§ What you are asked to do: Images do not belong in the copy. Retype the entries exactly.
──────── Input data ────────
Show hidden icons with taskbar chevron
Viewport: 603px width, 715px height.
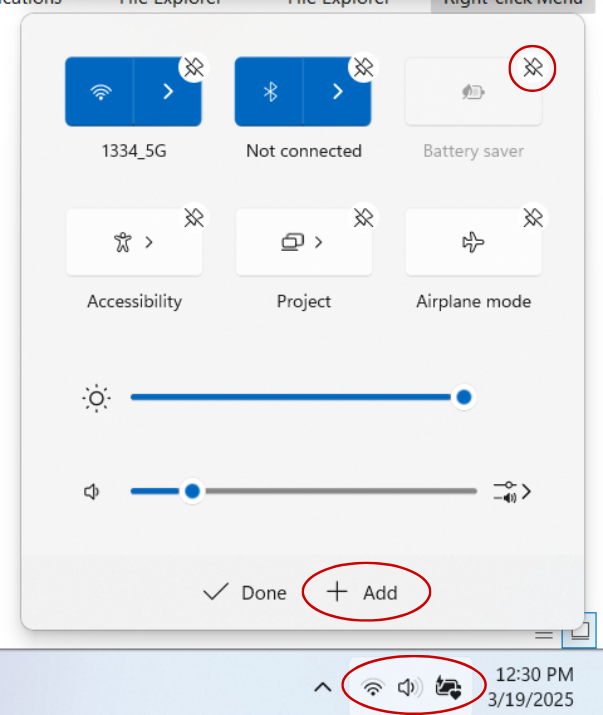tap(322, 687)
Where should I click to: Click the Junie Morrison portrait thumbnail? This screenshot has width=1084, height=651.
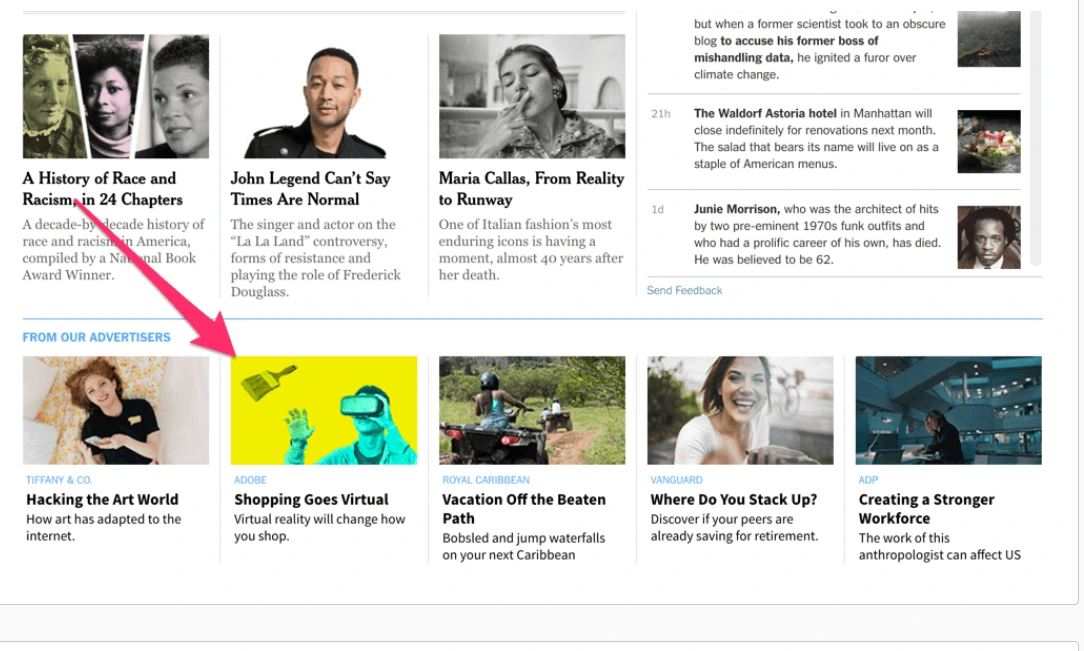(x=988, y=237)
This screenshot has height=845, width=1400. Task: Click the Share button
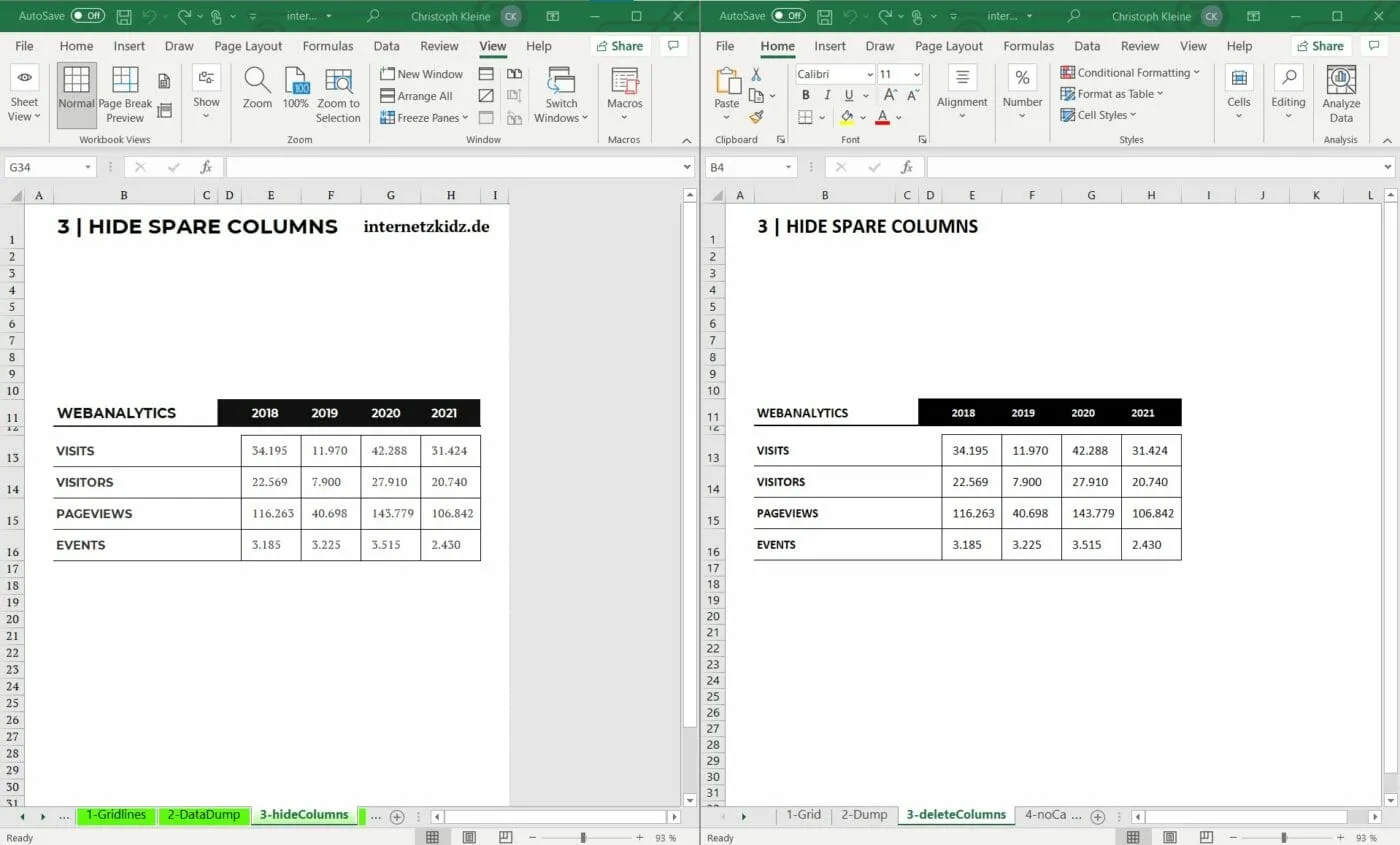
────────
§ Task output:
Show hidden icons with taskbar chevron
Viewport: 603px width, 715px height.
tap(322, 687)
Where should I click to: Click the Junie Morrison portrait thumbnail? This screenshot has width=1084, height=651.
(x=988, y=237)
This screenshot has height=845, width=1400. Task: Click the Share button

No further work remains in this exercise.